Di sisi lain, sekolah dan pendidikan formal justru sangat mempengaruhi dan bahkan menentukan masa depan memiliki pekerjaan, kemapanan ekonomi, dan keinsafan menjadi warga dunia. Kalau merujuk pada identitas penulis, hal ini kelihatannya sangat wajar karena Marya melewatkan pendidikan menengahnya di Jakarta International Multicultural School (JIMS) dan melanjutkan ke Hawker College Australia. Marya langsung mengalami persilangan budaya dalam ruang pendidikan-kebangsaan, bukan dari hal kecil seperti disimbolkan oleh pertemuan tubuh yang dialami Putu dan Gede.
Marya pun harus mengakhiri ceritanya dengan kesuksesan gemilang dari para tokoh. Diceritakan, “Gede was no longer an underground worker. He was now an entrepreneur and had a business in fertilizing soil. With Putu and Miss Dot’s help, now he managed other earthworms and only worked during the day. Gede jadi direktur dan Putu menjadi supervisor “berijazah” School of Metamorphosis di perusahaaan yang diberi nama “Jolie” (Cantik). Marya justru memilih pencapaian kapital ekonomi sosial yang sangat mencitrakan keberhasilan khas manusia modern.
Hal ini memang pilihan sangat lumrah di era teknologis saat kaum muda atau anak-anak calon manusia muda didorong menjadi kapitalis-kapitalis muda aplikatif alias bos. Sungguh tidak salah menjadi bos, tapi pilihan ini seperti meluruhkan ruh penemuan yang sering sulit diukur secara materi. Sayang sekali! Sepertinya tidak ada alasan ideologis kenapa buku tampil dalam bahasa Inggris. Selain nama tokoh yang sangat lokal, nyaris tidak ada niat mengenalkan hal-hal kecil dari (kebudayaan) Indonesia kepada-anggaplah-para penutur asing.
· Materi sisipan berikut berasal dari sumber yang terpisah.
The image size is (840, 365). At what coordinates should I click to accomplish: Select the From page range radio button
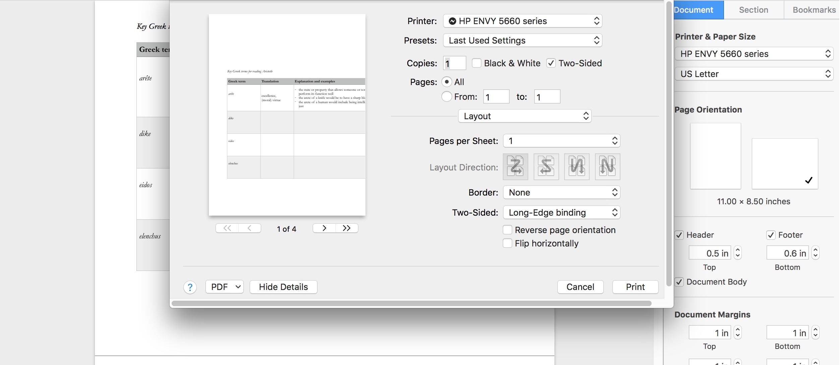point(446,96)
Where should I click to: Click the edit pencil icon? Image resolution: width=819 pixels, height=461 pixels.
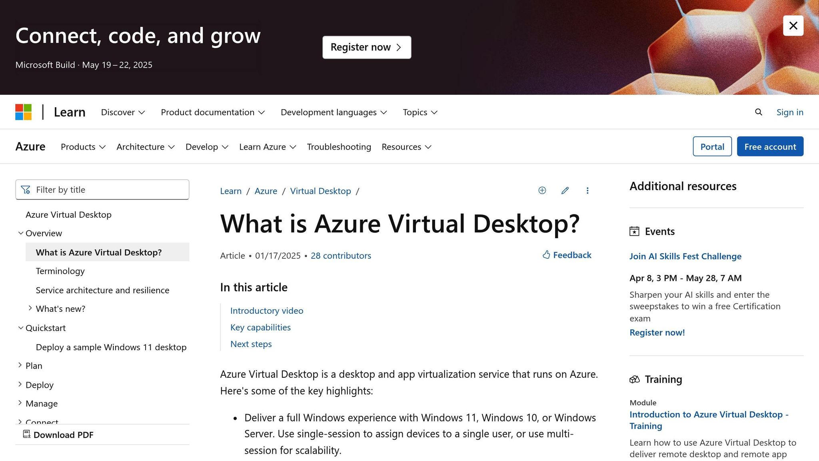coord(565,190)
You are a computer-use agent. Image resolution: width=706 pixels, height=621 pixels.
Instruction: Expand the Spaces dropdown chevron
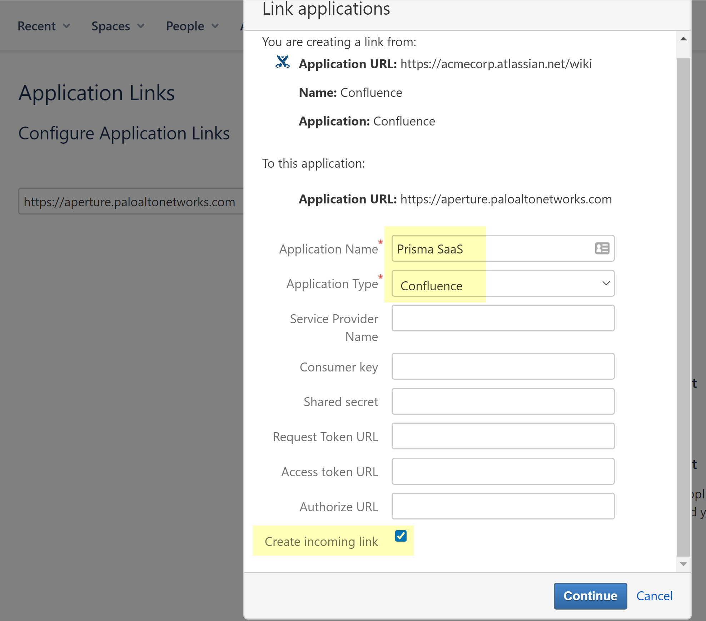141,26
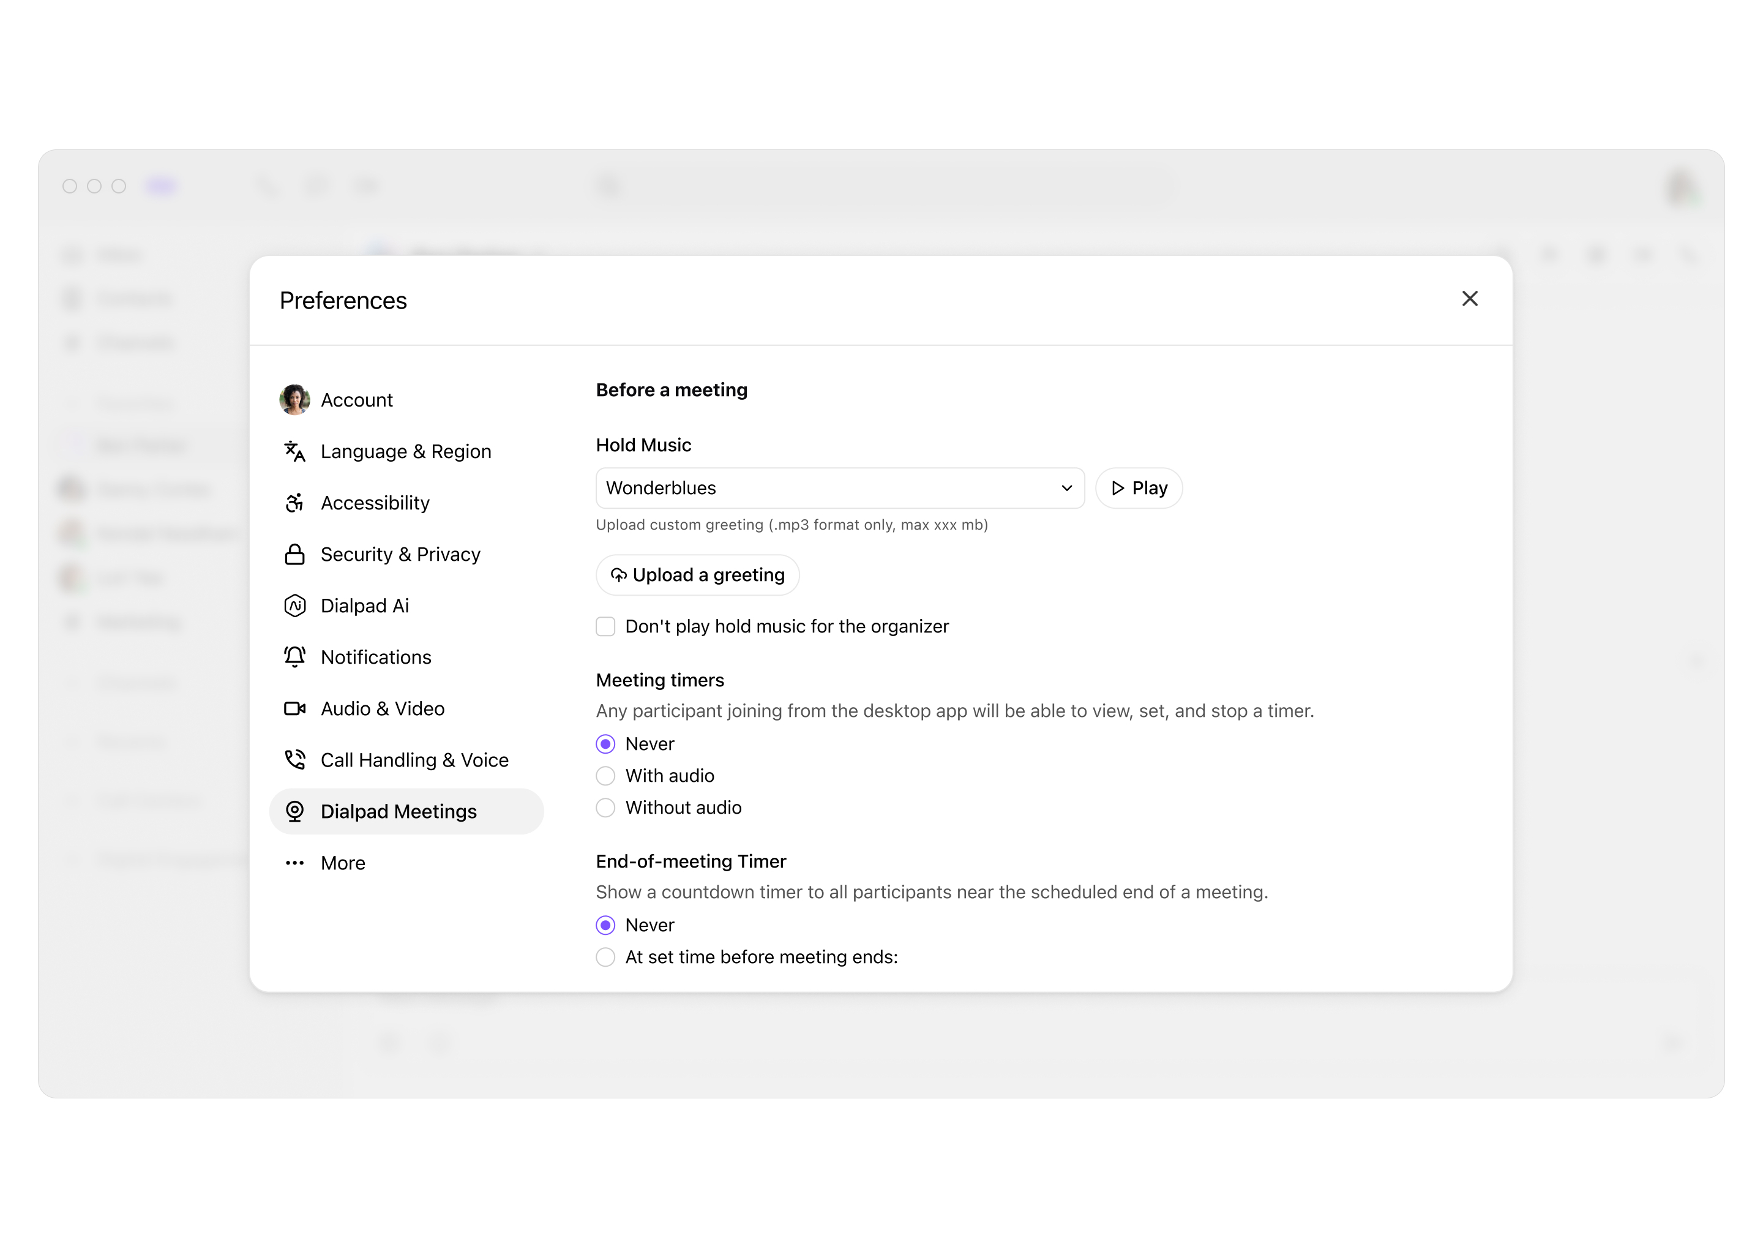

Bahasa Inggris di sini, lagi-lagi lebih tampak sebagai penonjolan bahasa sebagai sang produk globalisasi.
Jolie sungguh tidak cukup menyampaikan maksud bersenang-senang dalam masa-masa ajaib seorang (anak) bertumbuh, memiliki teman, bertukar kebaikan, menghargai pluralitas, bertualang, dan keberhasilan melewati setiap prosesi psikologis. Apalagi, informasi di sampul belakang justru terburu-buru menampilkan dunia manusia mutakhir yang sangat kompetitif, “This is a story of a friendship beyond differences, a journey of self discovery, and the metamorphosis of growing up. In today’s tough world of indifference and competition, this is a story not only for children, but for everyone.” Ah, penerbit rentan menggagalkan yang sederhana, menyenangkan, dan enigmatik dari sebuah buku yang semula berlabel “buku anak.”